Documento de origem
<<<<

Teria sido interessante se Jorge Paixão da Costa e Gonçalo Galvão Teles, os realizadores de “Soldado Milhões”, tivessem recriado este episódio no seu filme. É que assim teriam feito uma ligação indirecta ao único outro filme de ficção português com sequências passadas na I Guerra Mundial: precisamente “João Ratão”, que Jorge Brum do Canto rodou em 1940, adaptado da opereta homónima a que, 16 anos antes, Aníbal Augusto Milhais assistiu em Lisboa. Mas mesmo sem este, e outros episódios da vida do herói de La Lys, que anos depois da guerra teve inclusivamente que rumar ao Brasil para poder garantir a sua subsistência e a da família, Paixão da Costa e Galvão Teles conseguiram fazer um bastante aceitável filme de guerra, e de época. Coisa muito rara num cinema nacional muito pouco vocacionado, e com meios escassos, para se meter em cavalarias destas.
[Veja o “trailer” de Soldado Milhões]
João Arrais e Miguel Borges interpretam Aníbal Augusto Milhais nas duas épocas em que o filme se passa. Nas trincheiras da Flandres, onde se distinguiu em La Lys, ficando para trás durante o ataque alemão de 9 de Abril de 1918 e cobrindo a retirada dos camaradas com a sua “Luisinha” (o nome que os soldados portugueses davam à metralhadora Lewis); e 25 anos mais tarde, em Valongo, a sua terra natal, onde vai ser homenageado e anda, com a filha mais nova, atrás de um lobo, uma peripécia que se diria saída de um livro de Aquilino Ribeiro (a intenção foi mostrar o que mudou, e o que ficou, do Milhais jovem e ingénuo mobilizado para França, no Milhais mais velho e marcado pela guerra – de que gostava pouco de falar, segundo quem o conheceu -, homem lhano, crente, desembaraçado e exímio caçador e atirador, como havia mostrado no campo de batalha, um quarto de século antes).
[Veja uma sequência do filme]
Paixão da Costa e Galvão Teles reconstituíram as trincheiras no Campo de Tiro de Alcochete, puseram os actores a fazer uma curta recruta, recriaram as fardas dos soldados do CEP (Corpo Expedicionário Português) a partir de fotos da época, arranjaram espingardas, metralhadoras e pistolas como as que as nossa tropas usaram na Flandres, para que tudo fosse o mais rigoroso possível. Mesmo assim, e como o filme foi rodado no Verão, falta aqui a lama, o grande inimigo natural dos soldados nas trincheiras, bem como a chuva e as névoas da Flandres. Tal como faltam os sotaques dos soldados transmontanos como Milhais e que abundavam na sua incorporação – aqui falam todos “à lisboeta” — e os saborosos palavrões e imprecações nortenhos (nem um “carago” se ouve, caramba!), e há sargentos a menos para capitães a mais naquele batalhão de “lãzudos”.

>>>>

Itens fornecidos
<<<<

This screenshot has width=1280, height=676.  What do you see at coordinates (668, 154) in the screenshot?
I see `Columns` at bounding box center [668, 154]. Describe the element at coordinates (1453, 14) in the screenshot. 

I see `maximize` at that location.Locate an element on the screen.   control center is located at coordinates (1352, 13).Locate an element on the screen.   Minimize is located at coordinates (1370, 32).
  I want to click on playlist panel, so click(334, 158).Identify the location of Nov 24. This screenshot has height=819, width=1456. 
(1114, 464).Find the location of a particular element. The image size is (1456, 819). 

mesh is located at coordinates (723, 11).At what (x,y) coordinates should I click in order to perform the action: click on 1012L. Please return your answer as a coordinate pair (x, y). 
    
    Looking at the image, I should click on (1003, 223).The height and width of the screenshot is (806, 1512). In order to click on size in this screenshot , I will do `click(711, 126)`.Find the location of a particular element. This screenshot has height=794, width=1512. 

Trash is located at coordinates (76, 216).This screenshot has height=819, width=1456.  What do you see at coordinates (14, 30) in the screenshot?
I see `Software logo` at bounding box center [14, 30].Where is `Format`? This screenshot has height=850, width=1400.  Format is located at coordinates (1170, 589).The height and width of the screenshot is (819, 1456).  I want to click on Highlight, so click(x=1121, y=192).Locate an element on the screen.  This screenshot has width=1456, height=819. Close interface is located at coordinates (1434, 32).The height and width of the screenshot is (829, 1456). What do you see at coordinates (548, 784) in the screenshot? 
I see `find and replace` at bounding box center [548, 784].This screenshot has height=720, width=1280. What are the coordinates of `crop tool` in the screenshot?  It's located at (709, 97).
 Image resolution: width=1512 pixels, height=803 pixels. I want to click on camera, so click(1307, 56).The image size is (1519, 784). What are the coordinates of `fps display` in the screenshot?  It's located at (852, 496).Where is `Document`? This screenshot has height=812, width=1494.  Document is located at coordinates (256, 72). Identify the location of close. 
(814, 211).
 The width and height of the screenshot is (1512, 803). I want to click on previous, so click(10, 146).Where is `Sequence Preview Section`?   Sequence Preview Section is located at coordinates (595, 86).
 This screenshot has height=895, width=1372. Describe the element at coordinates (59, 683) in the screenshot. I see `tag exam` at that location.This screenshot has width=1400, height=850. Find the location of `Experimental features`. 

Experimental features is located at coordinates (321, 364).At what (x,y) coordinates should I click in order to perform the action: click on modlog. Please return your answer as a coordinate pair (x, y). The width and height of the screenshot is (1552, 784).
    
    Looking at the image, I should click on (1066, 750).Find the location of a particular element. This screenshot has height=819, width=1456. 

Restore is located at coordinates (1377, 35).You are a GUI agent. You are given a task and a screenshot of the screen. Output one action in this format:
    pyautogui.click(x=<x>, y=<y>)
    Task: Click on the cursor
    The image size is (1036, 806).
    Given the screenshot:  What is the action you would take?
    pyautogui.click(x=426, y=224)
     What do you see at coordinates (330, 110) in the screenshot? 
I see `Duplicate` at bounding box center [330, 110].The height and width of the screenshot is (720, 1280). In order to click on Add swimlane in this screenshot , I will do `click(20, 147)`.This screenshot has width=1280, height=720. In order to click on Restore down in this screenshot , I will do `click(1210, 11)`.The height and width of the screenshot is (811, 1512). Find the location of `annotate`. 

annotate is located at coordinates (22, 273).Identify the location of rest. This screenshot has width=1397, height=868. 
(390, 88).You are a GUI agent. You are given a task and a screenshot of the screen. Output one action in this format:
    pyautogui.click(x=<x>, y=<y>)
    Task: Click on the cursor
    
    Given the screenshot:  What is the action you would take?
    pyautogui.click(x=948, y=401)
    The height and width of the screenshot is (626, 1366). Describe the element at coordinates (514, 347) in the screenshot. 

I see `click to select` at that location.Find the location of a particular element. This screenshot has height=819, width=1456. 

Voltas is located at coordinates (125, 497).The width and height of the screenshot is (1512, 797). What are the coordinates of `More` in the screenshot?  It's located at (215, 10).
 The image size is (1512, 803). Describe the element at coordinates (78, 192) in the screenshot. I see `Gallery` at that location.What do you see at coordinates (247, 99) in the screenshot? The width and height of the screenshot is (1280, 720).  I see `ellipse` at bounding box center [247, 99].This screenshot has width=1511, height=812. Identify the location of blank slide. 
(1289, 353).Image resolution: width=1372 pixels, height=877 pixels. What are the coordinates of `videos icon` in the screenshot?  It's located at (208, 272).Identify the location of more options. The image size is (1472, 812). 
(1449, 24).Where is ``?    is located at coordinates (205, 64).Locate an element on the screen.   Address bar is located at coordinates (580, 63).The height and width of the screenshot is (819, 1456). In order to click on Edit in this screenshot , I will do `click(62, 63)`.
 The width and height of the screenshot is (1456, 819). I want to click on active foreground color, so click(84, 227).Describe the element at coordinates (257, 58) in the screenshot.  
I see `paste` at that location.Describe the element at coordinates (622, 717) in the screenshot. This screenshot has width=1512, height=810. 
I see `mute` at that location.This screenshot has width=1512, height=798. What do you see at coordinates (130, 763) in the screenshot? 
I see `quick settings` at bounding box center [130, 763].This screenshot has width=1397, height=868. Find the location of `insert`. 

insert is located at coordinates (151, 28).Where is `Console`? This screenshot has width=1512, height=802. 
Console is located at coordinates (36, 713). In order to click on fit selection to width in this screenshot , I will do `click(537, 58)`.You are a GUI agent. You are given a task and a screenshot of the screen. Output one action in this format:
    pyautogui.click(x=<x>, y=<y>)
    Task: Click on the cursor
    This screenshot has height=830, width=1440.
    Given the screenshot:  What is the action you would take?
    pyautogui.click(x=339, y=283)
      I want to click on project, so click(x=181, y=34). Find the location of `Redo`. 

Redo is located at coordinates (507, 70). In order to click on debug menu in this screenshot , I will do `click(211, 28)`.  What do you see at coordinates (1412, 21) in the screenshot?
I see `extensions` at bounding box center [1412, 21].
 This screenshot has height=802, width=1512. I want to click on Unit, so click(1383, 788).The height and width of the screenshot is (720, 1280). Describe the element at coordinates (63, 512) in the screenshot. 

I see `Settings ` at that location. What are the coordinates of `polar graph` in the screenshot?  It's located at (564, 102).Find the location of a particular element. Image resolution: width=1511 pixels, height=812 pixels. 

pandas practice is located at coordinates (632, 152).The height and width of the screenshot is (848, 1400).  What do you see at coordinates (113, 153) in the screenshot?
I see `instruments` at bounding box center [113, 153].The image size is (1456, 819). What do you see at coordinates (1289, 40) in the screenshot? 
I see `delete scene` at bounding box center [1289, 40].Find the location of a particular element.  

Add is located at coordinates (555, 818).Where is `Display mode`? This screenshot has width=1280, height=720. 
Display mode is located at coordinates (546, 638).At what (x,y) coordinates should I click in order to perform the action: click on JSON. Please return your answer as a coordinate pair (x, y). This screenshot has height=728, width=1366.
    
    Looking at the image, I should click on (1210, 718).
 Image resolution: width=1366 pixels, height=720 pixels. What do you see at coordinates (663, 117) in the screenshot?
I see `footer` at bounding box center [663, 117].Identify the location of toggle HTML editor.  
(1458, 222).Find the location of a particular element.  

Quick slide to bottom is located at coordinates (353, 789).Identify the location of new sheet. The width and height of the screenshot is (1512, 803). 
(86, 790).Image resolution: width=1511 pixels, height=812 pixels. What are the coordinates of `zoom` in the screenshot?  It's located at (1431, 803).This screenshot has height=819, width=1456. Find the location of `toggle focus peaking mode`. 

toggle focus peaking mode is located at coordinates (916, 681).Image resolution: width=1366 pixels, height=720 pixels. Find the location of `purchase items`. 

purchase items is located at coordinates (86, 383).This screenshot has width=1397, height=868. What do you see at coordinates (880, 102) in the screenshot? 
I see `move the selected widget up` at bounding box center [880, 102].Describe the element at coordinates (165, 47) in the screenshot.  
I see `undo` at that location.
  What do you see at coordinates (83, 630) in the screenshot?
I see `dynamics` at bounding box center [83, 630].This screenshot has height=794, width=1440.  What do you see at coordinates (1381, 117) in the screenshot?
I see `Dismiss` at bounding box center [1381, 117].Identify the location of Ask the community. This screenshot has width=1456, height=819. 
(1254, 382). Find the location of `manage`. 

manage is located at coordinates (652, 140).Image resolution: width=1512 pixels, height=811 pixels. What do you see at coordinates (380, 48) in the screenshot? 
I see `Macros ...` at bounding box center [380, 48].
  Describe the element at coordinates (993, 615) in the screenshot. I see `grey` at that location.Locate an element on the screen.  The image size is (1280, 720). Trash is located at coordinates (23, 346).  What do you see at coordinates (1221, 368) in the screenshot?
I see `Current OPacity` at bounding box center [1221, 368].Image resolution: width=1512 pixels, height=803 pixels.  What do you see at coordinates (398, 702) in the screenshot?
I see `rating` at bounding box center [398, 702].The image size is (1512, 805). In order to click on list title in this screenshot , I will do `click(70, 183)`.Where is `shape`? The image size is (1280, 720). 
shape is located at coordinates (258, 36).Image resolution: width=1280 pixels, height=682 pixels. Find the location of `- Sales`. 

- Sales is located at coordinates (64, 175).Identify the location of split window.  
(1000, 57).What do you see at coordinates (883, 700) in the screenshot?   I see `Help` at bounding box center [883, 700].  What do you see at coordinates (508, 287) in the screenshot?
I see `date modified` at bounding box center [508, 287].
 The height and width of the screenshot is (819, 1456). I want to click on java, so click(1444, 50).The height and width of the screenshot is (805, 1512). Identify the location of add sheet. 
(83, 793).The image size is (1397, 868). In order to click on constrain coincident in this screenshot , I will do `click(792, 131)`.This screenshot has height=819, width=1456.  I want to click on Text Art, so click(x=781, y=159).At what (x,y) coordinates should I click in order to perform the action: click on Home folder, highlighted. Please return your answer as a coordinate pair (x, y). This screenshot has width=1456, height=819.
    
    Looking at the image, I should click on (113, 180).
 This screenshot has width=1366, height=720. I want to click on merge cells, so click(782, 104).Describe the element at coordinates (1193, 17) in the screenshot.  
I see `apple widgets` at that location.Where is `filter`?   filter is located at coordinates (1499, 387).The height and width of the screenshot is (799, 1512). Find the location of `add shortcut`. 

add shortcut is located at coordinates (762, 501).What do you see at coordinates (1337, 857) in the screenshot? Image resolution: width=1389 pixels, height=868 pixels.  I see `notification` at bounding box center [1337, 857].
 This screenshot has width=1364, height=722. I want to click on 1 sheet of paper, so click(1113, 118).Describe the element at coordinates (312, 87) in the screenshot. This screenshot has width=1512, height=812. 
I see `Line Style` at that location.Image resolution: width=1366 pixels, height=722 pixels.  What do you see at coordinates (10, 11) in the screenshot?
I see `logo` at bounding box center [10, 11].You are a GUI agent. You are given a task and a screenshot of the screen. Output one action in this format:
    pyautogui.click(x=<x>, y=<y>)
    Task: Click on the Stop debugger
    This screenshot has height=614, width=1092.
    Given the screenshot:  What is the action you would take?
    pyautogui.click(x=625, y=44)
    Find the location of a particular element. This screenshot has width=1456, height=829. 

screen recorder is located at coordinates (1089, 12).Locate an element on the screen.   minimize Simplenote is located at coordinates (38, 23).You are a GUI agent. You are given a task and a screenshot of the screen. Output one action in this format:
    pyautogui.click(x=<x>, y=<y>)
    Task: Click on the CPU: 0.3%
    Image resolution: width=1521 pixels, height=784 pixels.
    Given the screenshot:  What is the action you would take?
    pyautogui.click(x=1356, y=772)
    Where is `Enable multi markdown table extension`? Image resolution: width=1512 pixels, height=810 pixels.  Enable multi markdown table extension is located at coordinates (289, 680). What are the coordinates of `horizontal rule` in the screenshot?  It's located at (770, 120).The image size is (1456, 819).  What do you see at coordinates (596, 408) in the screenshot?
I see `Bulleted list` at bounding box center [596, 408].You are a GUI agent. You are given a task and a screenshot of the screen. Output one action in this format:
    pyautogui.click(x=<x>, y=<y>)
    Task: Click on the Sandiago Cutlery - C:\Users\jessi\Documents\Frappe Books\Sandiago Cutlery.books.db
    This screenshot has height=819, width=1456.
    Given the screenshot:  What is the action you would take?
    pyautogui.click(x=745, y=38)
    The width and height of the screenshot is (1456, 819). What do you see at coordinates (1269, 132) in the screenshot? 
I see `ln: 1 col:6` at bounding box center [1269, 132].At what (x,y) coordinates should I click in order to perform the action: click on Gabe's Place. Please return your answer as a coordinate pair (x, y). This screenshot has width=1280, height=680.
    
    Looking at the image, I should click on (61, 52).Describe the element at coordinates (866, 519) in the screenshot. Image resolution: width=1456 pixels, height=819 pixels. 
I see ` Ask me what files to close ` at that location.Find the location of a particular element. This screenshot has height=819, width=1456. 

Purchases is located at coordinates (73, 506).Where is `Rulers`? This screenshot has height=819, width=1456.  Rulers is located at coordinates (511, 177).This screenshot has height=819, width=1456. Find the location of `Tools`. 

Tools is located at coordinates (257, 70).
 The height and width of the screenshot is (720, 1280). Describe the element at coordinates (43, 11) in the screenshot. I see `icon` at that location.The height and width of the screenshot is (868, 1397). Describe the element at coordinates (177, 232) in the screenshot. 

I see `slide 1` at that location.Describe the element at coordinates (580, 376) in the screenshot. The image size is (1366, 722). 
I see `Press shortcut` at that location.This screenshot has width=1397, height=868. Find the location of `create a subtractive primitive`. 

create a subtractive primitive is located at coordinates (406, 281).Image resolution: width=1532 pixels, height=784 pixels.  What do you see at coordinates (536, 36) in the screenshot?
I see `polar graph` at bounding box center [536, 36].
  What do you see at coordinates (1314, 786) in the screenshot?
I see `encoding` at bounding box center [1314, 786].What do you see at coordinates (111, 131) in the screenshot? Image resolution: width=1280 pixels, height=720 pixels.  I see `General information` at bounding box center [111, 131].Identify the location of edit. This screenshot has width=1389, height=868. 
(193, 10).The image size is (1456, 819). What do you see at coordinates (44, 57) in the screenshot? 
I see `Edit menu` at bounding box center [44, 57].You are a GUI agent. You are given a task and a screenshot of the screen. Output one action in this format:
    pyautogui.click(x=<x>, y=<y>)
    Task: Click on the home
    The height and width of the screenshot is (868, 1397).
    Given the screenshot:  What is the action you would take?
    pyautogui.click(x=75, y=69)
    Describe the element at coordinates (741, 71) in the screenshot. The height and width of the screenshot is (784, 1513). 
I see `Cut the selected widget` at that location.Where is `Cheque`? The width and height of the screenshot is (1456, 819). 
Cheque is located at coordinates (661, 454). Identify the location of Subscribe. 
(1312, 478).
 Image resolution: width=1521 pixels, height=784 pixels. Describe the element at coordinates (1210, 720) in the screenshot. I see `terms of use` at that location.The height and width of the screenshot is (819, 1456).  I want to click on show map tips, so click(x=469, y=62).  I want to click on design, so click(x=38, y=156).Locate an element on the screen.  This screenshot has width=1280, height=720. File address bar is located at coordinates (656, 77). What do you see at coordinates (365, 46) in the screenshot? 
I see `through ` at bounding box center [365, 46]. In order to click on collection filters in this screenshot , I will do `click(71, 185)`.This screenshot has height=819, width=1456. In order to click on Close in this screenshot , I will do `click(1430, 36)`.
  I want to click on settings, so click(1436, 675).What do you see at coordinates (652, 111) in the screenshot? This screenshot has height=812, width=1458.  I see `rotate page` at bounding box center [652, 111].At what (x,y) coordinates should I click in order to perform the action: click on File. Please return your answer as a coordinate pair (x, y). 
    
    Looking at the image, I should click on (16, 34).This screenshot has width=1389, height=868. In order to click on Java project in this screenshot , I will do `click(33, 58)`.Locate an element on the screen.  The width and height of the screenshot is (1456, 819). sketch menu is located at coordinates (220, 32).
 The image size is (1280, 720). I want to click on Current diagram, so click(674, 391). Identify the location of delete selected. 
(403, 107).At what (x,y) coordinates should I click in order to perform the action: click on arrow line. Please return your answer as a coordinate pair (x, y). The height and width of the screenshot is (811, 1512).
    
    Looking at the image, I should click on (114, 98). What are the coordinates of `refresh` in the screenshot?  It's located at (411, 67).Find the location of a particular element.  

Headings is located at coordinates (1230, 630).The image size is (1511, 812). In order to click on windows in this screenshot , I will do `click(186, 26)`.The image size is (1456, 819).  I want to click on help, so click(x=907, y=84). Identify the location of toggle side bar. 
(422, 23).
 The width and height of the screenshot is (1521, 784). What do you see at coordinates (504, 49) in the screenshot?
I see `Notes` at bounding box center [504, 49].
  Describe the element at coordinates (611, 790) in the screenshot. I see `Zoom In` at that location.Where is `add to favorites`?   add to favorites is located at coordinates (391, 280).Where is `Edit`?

>>>>

O que fazer
Enumere as medidas que, segundo o texto sobre «Soldado Milhões», os realizadores tomaram para que tudo fosse o mais rigoroso possível. Os itens provêm de uma fonte distinta da do documento.

Resposta
- Reconstituíram as trincheiras no Campo de Tiro de Alcochete.
- Puseram os actores a fazer uma curta recruta.
- Recriaram as fardas dos soldados do CEP (Corpo Expedicionário Português) a partir de fotos da época.
- Arranjaram espingardas, metralhadoras e pistolas como as que as tropas portuguesas usaram na Flandres.